What sets Christ’s account of the end times apart from the routine effect of the curse under which the world labors, dating back to Adam and Eve, is the end result. After Christ describes the signs in the heavens, and the powers of heaven being shaken, he caps it with the announcement (Luke 21:27-28) ” And then shall they see the Son of man coming in a cloud with power and great glory. 28 And when these things begin to come to pass, then look up, and lift up your heads; for your redemption draweth nigh.”
This is where this passage begins to make a great deal of sense for our Advent journey.
The message for Christians is very plain: persevere to the end with faith, and your salvation will be secured. In short, “look up, and lift up your heads, for your redemption draweth nigh.”
This is the point: one cannot celebrate the first coming of Christ without recognizing the reality of the Second Coming as well. That is, if one is blessed with faith, one knows that beginning at Nazareth ends with the cataclysmic ending at the end of time, when Jesus Christ finally reclaims what is rightfully His. He came the first time in great humility, and this is the Jesus, the world, especially the secular world, loves to admire. Virtually everyone has a soft spot for the Christ child, somewhere in their being.
Yet, it is the Second Christ that the secularists and non-believers reject. They can handle, maybe, the baby Jesus. However, they cannot abide, they cannot stomach, the true King of Kings and Lord of Lords as He is portrayed in His glorious and divine Self. As Matthew 24:30 tells us “And then shall appear the sign of the Son of man in heaven: and then shall all the tribes of the earth mourn, and they shall see the Son of man coming in the clouds of heaven with power and great glory.” Imagine the scene, with the skies literally splitting apart and Our Lord and Savior Christ coming to earth on a cloud with great glory. It will be terrifying enough for us Christians; imagine what those without any faith will feel….

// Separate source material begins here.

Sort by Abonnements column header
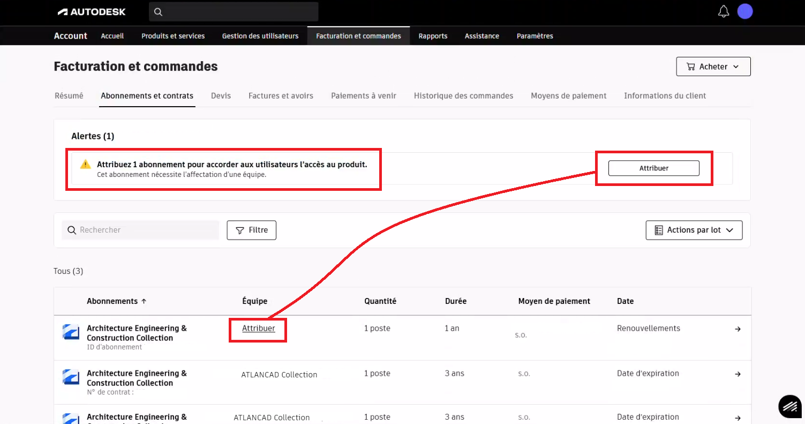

As a theological aside, the cloud on which Christ will arrive will not be just any ordinary cloud. Most theologians believe that this is the Shikinah Cloud, the cloud that led Israel through Sinai, the cloud of glory that enveloped the temple in the Book of Ezekiel, and possibly the “Cloud of Winesses” that the writer of the Book of Hebrews spoke of. It was also the same cloud that overshadowed Christ and his three chosen disciples on the Mount of Transfiguration. In short, it will not be ordinary.
One might be tempted, to say “So what?” Who cares what cloud Christ accompanies Christ? What is the big deal?
Beloved in the Lord, nothing that the Lord does is without significance. The point is, that when our Lord returns in power and great glory, He will not be alone. He will be accompanied with the host of heaven, and he will come in unspeakable power and great glory.
This is truly what we are celebrating today. We are not just celebrating the coming of our Lord and Savior, although that is incredibly and eternally significant. We are also celebrating the prediction of the completion of God’s Plan for His world. As we said, one simply cannot celebrate the First Advent of Christ without recognizing the reality and inevitability of the Second. What God the Father began through Christ, he will complete through Christ. Someday, the Great Cycle of Creation, Sacrifice, Resurrection and ultimate Redemption will be accomplished.
For this, we must offer to the Father, Son, and Holy Ghost eternal praise, honor, and glory, forever and ever.
The time is now. May we make the most of this Advent Season, as Our Lord and Savior draweth nigh. AMEN
Luke 21:27-28 “And then shall they see the Son of man coming in a cloud with power and great glory. 28 And when these things begin to come to pass, then look up, and lift up your heads; for your redemption draweth nigh.”